The first version of my php script to monitor changes in your website will be released soon. I already set up a sourceforge account for PhpWebChecksum which will be mainly used for bugtracking, and maybe source code management (CVS) and file storage for releases for now. The projects homepage will be hosted on techbits.de under /projects/phpwebchecksum which is already available as well. At this point I have to make sure I can use Keith Devens’ PHP XML Library which I included in my php script and figure out how I’ll solve the pass-by-reference issue when switching between PHP4 und PHP5.

Here is another teaser screenshot of the main form with header, footer and some design improvements:

main form with some design improvements

Checking websites for intrusions

When I recently installed this blog a thought about how you could monitor a website for intrusions. Almost all sites use some kind of content management system, blog or other portal software. Unfortunately we all know that software does have flaws an that there are script kiddies out there who do not hesitate to exploit them as soon as they are found. Since most of the small sites and blogs are hosted on simple PHP/MySQL webspace it is not as easy to monitor the integrity of your site when the web application has hundreds of files buried deep in a directory hierarchy and you only have FTP access to browse through it.

I googled for tools that create checksums for websites but I didn’t find much, so I started on creating a PHP application for that that purpose. My prototype has the following functionality:

  • generating an xml list with checksums (SHA1) and file dates for a complete directory tree
  • the xml list can be downloaded to be stored locally
  • the xml checksum list can later be uploaded to be compared against the current state of the website
  • a comparison is computed and display showing all modified, new and missing files with the information what (date, size, checksum) has been modified.
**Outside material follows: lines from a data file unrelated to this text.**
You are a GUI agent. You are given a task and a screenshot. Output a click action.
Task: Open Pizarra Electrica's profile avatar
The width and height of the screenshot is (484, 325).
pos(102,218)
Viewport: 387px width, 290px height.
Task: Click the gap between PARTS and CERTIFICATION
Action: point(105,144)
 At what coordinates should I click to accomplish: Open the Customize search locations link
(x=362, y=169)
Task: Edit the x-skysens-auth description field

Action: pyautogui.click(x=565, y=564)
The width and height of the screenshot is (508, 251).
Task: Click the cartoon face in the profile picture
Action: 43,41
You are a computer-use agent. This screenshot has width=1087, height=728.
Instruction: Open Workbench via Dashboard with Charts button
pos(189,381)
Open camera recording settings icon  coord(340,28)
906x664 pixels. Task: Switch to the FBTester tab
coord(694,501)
Here are two screenshots that show the current development version:

Main Form - generate and compare checksumsChecksum Comparison View

I will continue working on this tool and make it available as open source when it’s fairly stable.
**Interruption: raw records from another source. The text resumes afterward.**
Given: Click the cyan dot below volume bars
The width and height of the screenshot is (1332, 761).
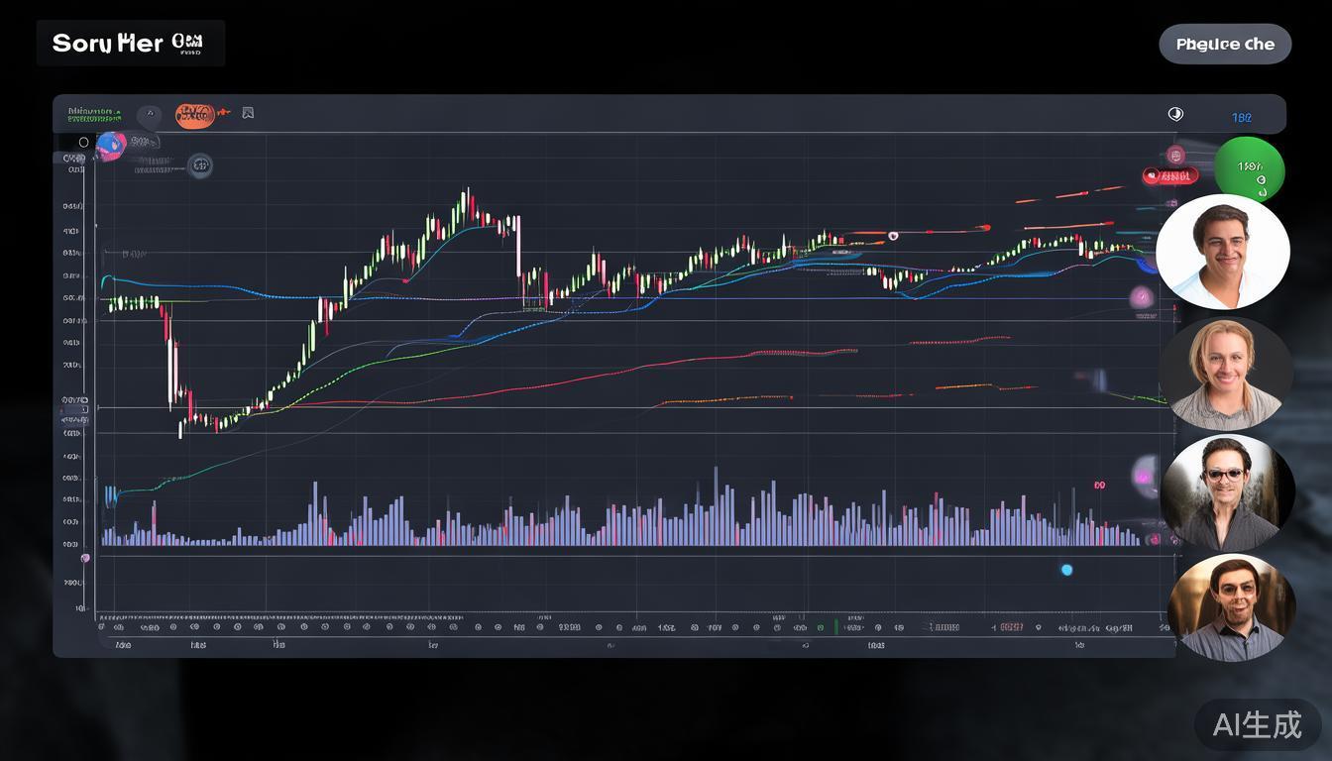Looking at the screenshot, I should (1066, 570).
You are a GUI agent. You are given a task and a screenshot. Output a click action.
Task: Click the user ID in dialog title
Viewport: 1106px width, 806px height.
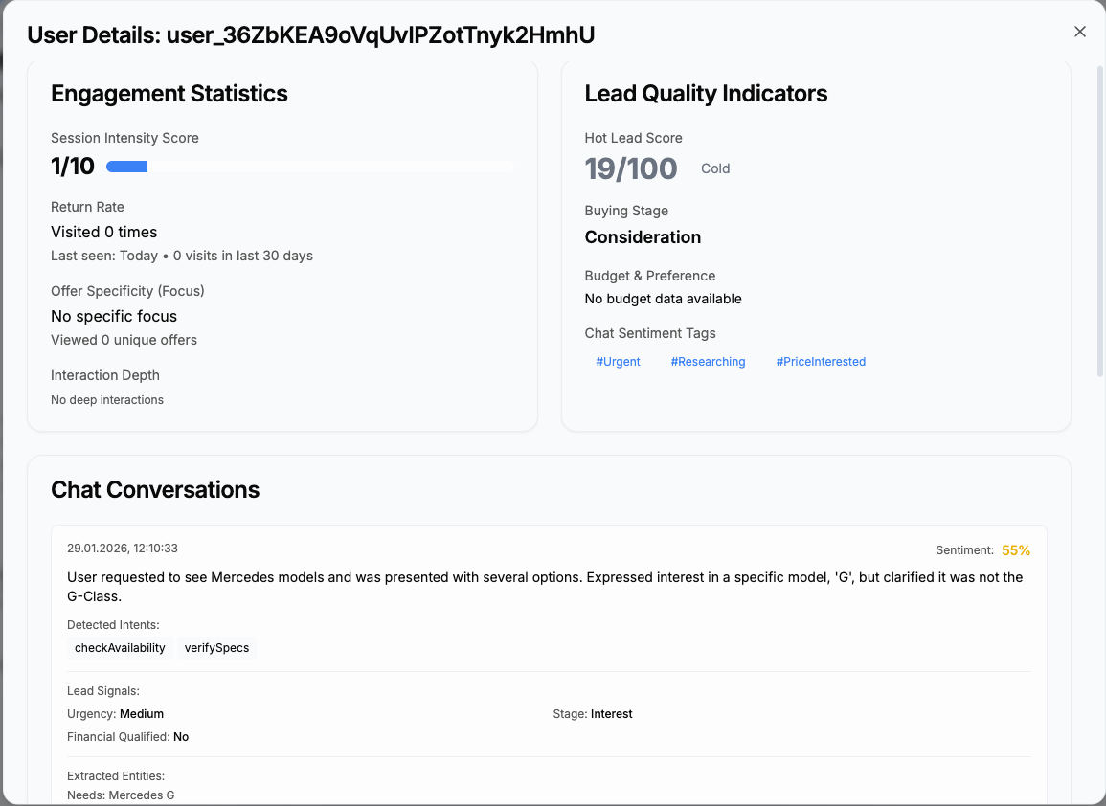point(380,35)
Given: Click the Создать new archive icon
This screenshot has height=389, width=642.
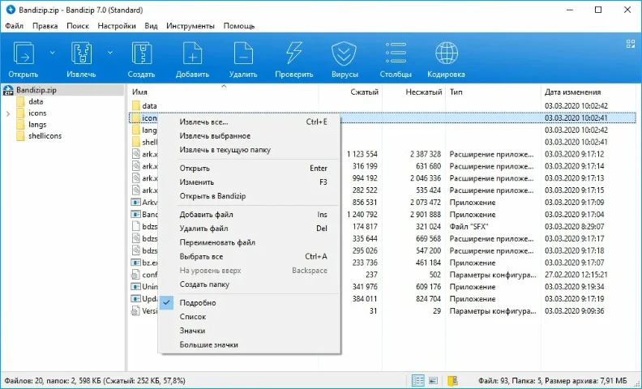Looking at the screenshot, I should tap(141, 53).
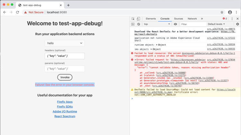Switch to the Network tab
This screenshot has width=241, height=135.
pyautogui.click(x=192, y=19)
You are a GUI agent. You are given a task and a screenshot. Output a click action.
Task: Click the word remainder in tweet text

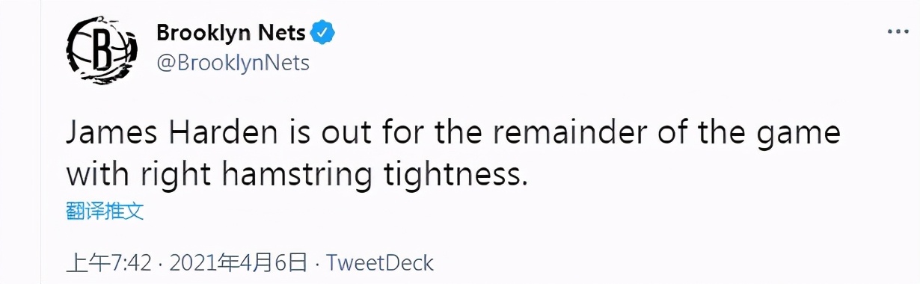tap(571, 135)
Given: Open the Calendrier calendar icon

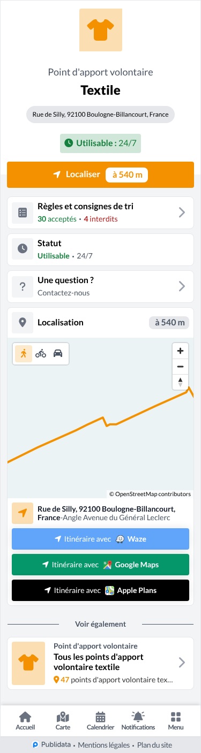Looking at the screenshot, I should pos(100,721).
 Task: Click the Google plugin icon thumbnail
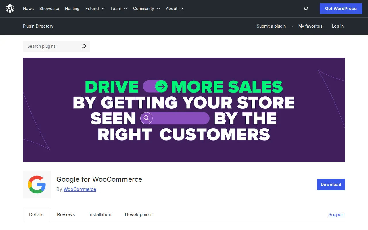point(37,185)
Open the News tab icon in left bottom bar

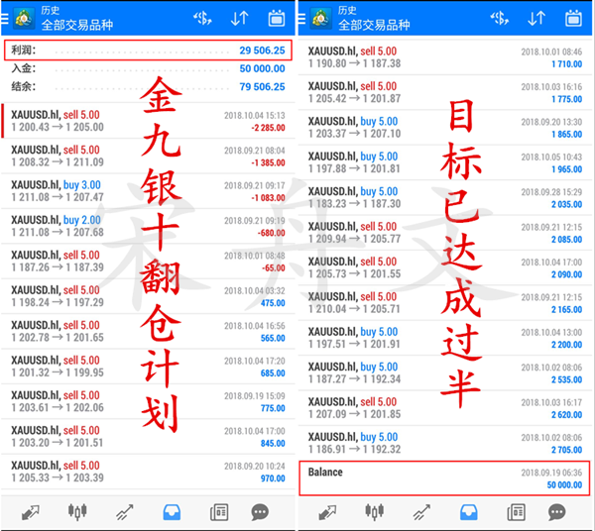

Search engine friendly urls without mod_rewrite

When I set up my wordpress blog yesterday I wanted to use search engine friendly URLs which wordpress usually supports by the use of Apache’s mod_rewrite. Unfortunately my hoster doesn’t support .htaccess files in the small web package I currently purchased, which I found rather disappointing. Generally, there might by a couple of reasons why the default way of rewriting URLs might not work: Your hoster disabled .htaccess files (AllowOverride None), mod_rewrite is not loaded oder not available on the server or your site runs on IIS which naturally doesn’t Apache’s rewriting. Luckily there are two ways around this limitation that are supported by WordPress out of the box.

The first way that is suggested in the Using Permalinks Section of the WordPress Codex is by using URLs like index.php/some/path/. All you have to do is specifing the custom permalink structure in Options>Permalinks. Apparently this type of permalinks without the use of mod_rewrite worked in WordPress at least since v1.2 but for me, the ugly index.php/ path isn’t something I want to have permanently in my URLs. I favour the following sollution.
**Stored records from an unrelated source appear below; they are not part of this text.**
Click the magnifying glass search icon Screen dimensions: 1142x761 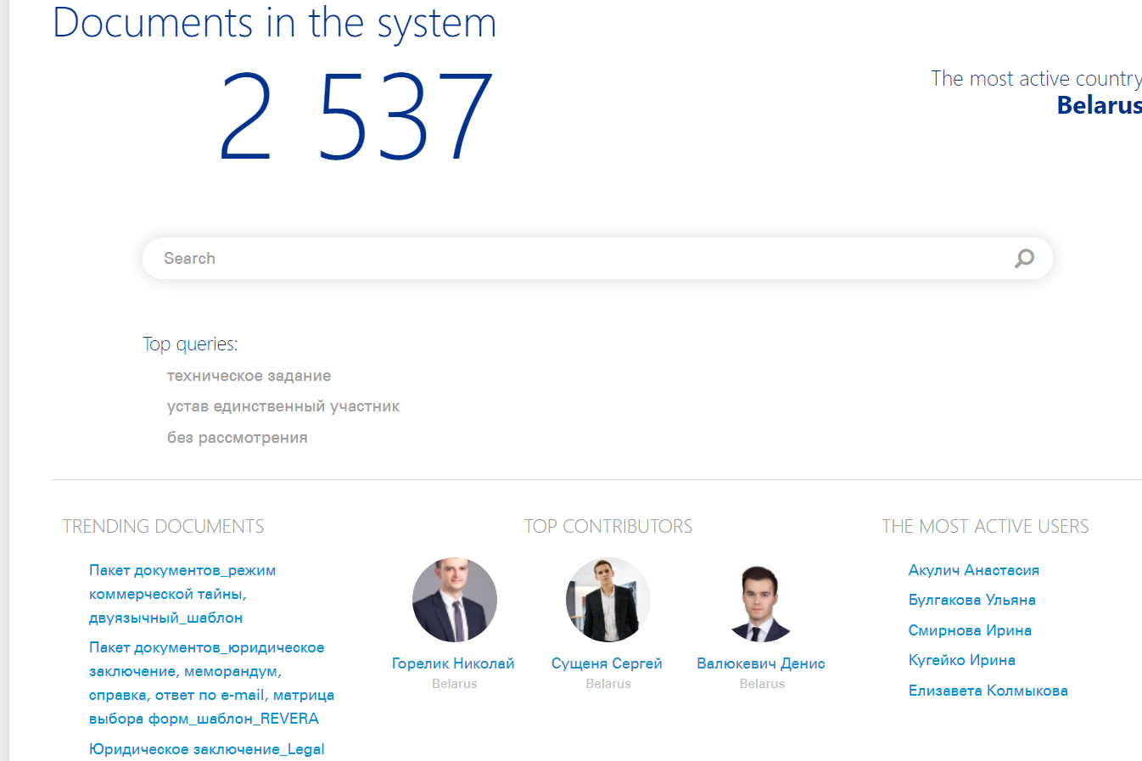1024,258
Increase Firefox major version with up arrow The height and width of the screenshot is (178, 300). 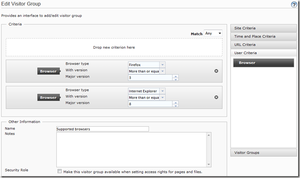click(176, 76)
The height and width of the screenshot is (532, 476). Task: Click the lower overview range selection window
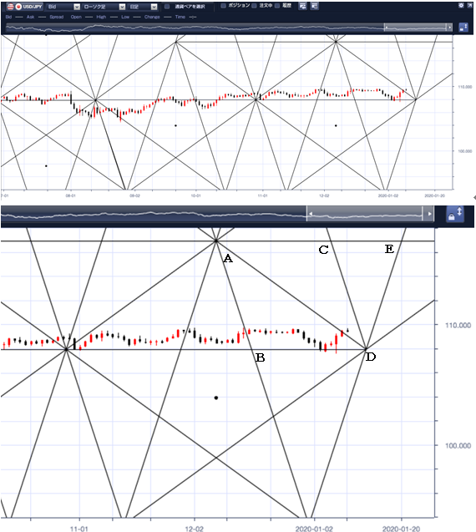point(365,214)
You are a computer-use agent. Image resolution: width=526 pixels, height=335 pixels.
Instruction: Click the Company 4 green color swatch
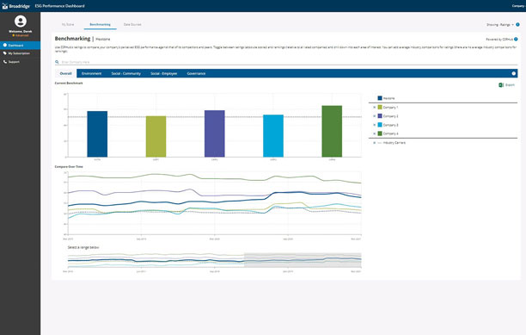tap(380, 133)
You can set your index.php of WordPress as the 404 error page for your website. This has the effect that WordPress is called for all your virtual URLs which do not exisit as actual files on the webserver. I’ve tested this with version 2.0 and so far it works pretty well. There may be problems with HTTP POST operations according to experiments with the textpattern weblog. If it turns out to work properly it should be added to the WordPress documentation since it produces the same clean URLs as mod_rewrite with the bitter aftertaste of being an ugly hack though.

Internally both methods rely on index.php to analyze the URL. Actually in WordPress v2.0 this has become the default way of URL rewriting any way. If you’d have a look at a .htaccess file of a WordPress v1.5 installation you’ll see about 30 rules for all the different URLs (search/, category/, author/, …). In WordPress v2.0 the .htaccess looks much cleaner: all requests are forwarded to index.php – pretty much the same way a redirection of the 404 error page would do it.